How can I allow a single user to have access of an ec2 instance in AWs console using IAM

Question

I am exploring IAM. I want to give access to a single ec2 instance to a user. I have created a policy for this as:

{
  "Version": "2012-10-17",
  "Statement": [
    {
      "Sid": "Stmt1392113879000",
      "Effect": "Allow",
      "Action": [
        "ec2:*"
      ],
      "Resource": [
        "arn:aws:ec2:us-east-1:account:instance/instance_id"
      ]
    }
  ]
}

But I am getting this error:

I have referred to this link

Any lead is appriciated.

Answer 1

The Resource-Level Permissions for EC2 and RDS Resources you are referring to are not yet available for all API actions, but AWS in gradually adding more, see this note from Amazon Resource Names for Amazon EC2:

Important Currently, not all API actions support individual ARNs; we'll add support for additional API actions and ARNs for additional Amazon EC2 resources later. For information about which ARNs you can use with which Amazon EC2 API actions, as well as supported condition keys for each ARN, see Supported Resources and Conditions for Amazon EC2 API Actions.

You will find that all ec2:Describe* actions are indeed absent still from Supported Resources and Conditions for Amazon EC2 API Actions at the time of this writing, and these are the ones required for listing resources e.g. in the AWS Management Console and triggering the errors you are seeing in turn ("You are not authorized to describe ...").

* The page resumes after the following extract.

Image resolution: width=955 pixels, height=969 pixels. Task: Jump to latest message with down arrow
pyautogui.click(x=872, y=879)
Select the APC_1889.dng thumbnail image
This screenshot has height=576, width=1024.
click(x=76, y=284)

See also Granting IAM Users Required Permissions for Amazon EC2 Resources for a concise summary of the above and details on the ARNs and Amazon EC2 condition keys that you can use in an IAM policy statement to grant users permission to create or modify particular Amazon EC2 resources - this page also mentions that AWS will add support for additional actions, ARNs, and condition keys in 2014.